REQUIRED ACTION:
Exercise in exact copying. Transcribe every entry that follows, word for word.

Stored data
—————
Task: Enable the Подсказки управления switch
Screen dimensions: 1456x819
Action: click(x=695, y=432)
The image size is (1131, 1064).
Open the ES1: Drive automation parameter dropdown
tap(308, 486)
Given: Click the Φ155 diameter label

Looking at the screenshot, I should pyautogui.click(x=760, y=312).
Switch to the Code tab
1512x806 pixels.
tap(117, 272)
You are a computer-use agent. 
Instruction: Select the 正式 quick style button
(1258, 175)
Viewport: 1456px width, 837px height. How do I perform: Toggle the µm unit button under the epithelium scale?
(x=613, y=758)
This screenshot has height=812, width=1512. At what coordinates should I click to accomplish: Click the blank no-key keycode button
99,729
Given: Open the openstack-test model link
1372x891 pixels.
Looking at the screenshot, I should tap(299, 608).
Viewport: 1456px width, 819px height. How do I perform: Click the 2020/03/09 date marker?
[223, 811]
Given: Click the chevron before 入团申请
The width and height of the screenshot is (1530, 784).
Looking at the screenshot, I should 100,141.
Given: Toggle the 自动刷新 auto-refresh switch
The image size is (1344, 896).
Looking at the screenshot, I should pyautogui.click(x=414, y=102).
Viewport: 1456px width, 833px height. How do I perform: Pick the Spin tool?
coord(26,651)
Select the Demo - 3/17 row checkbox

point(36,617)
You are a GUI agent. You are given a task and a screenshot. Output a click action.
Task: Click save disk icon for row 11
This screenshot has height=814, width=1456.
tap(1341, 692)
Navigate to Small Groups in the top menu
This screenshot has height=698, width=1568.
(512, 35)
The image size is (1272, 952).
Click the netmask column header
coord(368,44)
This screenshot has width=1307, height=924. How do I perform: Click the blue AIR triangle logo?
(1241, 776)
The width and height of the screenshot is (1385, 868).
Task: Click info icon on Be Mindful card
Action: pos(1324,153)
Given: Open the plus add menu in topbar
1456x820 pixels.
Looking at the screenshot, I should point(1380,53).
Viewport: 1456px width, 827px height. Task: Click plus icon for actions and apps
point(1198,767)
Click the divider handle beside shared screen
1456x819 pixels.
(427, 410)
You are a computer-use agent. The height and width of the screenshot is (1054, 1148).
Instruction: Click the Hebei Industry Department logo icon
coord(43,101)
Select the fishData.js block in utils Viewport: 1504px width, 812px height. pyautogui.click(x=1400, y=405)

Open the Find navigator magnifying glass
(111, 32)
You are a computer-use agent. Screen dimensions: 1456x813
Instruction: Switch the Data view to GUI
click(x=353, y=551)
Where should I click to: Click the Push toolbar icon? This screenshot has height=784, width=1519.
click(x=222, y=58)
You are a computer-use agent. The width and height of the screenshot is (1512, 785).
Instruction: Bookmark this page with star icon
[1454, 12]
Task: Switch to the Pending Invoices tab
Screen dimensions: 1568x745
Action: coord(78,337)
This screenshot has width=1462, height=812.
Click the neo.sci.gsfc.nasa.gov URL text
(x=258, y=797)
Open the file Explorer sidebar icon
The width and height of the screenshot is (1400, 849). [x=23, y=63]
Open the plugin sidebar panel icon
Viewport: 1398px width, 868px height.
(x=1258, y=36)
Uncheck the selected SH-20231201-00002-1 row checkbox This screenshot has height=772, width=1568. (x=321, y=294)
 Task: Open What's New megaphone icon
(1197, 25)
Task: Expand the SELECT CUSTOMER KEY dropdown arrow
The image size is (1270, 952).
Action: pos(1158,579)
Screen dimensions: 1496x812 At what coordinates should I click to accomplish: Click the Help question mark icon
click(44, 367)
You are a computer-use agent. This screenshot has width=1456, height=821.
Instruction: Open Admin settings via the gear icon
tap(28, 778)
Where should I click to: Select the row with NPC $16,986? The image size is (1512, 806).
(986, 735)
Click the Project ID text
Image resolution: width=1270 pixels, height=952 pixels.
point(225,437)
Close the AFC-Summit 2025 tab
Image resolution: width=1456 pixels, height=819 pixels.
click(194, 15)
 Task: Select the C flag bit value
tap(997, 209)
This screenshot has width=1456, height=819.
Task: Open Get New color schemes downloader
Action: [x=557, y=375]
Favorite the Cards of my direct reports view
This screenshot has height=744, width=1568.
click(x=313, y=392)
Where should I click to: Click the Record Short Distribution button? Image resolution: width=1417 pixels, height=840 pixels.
—————
EXERCISE OUTPUT:
Task: Enable the Подсказки управления switch
Screen dimensions: 1456x819
Action: click(x=695, y=432)
The image size is (1131, 1064).
Open the ES1: Drive automation parameter dropdown
tap(308, 486)
Given: Click the Φ155 diameter label

Looking at the screenshot, I should pyautogui.click(x=760, y=312).
Switch to the Code tab
1512x806 pixels.
tap(117, 272)
You are a computer-use agent. 
Instruction: Select the 正式 quick style button
(1258, 175)
Viewport: 1456px width, 837px height. How do I perform: Toggle the µm unit button under the epithelium scale?
(x=613, y=758)
This screenshot has height=812, width=1512. At what coordinates should I click to accomplish: Click the blank no-key keycode button
99,729
Given: Open the openstack-test model link
1372x891 pixels.
Looking at the screenshot, I should tap(299, 608).
Viewport: 1456px width, 819px height. How do I perform: Click the 2020/03/09 date marker?
[223, 811]
Given: Click the chevron before 入团申请
The width and height of the screenshot is (1530, 784).
Looking at the screenshot, I should 100,141.
Given: Toggle the 自动刷新 auto-refresh switch
The image size is (1344, 896).
Looking at the screenshot, I should pyautogui.click(x=414, y=102).
Viewport: 1456px width, 833px height. How do I perform: Pick the Spin tool?
coord(26,651)
Select the Demo - 3/17 row checkbox

point(36,617)
You are a GUI agent. You are given a task and a screenshot. Output a click action.
Task: Click save disk icon for row 11
This screenshot has height=814, width=1456.
tap(1341, 692)
Navigate to Small Groups in the top menu
This screenshot has height=698, width=1568.
(512, 35)
The image size is (1272, 952).
Click the netmask column header
coord(368,44)
This screenshot has width=1307, height=924. How do I perform: Click the blue AIR triangle logo?
(1241, 776)
The width and height of the screenshot is (1385, 868).
Task: Click info icon on Be Mindful card
Action: pos(1324,153)
Given: Open the plus add menu in topbar
1456x820 pixels.
Looking at the screenshot, I should point(1380,53).
Viewport: 1456px width, 827px height. Task: Click plus icon for actions and apps
point(1198,767)
Click the divider handle beside shared screen
1456x819 pixels.
(427, 410)
You are a computer-use agent. The height and width of the screenshot is (1054, 1148).
Instruction: Click the Hebei Industry Department logo icon
coord(43,101)
Select the fishData.js block in utils Viewport: 1504px width, 812px height. pyautogui.click(x=1400, y=405)

Open the Find navigator magnifying glass
(111, 32)
You are a computer-use agent. Screen dimensions: 1456x813
Instruction: Switch the Data view to GUI
click(x=353, y=551)
Where should I click to: Click the Push toolbar icon? This screenshot has height=784, width=1519.
click(x=222, y=58)
You are a computer-use agent. The width and height of the screenshot is (1512, 785).
Instruction: Bookmark this page with star icon
[1454, 12]
Task: Switch to the Pending Invoices tab
Screen dimensions: 1568x745
Action: coord(78,337)
This screenshot has width=1462, height=812.
Click the neo.sci.gsfc.nasa.gov URL text
(x=258, y=797)
Open the file Explorer sidebar icon
The width and height of the screenshot is (1400, 849). [x=23, y=63]
Open the plugin sidebar panel icon
Viewport: 1398px width, 868px height.
(x=1258, y=36)
Uncheck the selected SH-20231201-00002-1 row checkbox This screenshot has height=772, width=1568. (x=321, y=294)
 Task: Open What's New megaphone icon
(1197, 25)
Task: Expand the SELECT CUSTOMER KEY dropdown arrow
The image size is (1270, 952).
Action: pos(1158,579)
Screen dimensions: 1496x812 At what coordinates should I click to accomplish: Click the Help question mark icon
click(44, 367)
You are a computer-use agent. This screenshot has width=1456, height=821.
Instruction: Open Admin settings via the gear icon
tap(28, 778)
Where should I click to: Select the row with NPC $16,986? The image size is (1512, 806).
(986, 735)
Click the Project ID text
Image resolution: width=1270 pixels, height=952 pixels.
point(225,437)
Close the AFC-Summit 2025 tab
Image resolution: width=1456 pixels, height=819 pixels.
click(194, 15)
 Task: Select the C flag bit value
tap(997, 209)
This screenshot has width=1456, height=819.
Task: Open Get New color schemes downloader
Action: [x=557, y=375]
Favorite the Cards of my direct reports view
This screenshot has height=744, width=1568.
click(x=313, y=392)
Where should I click to: Click the Record Short Distribution button? Image resolution: width=1417 pixels, height=840 pixels.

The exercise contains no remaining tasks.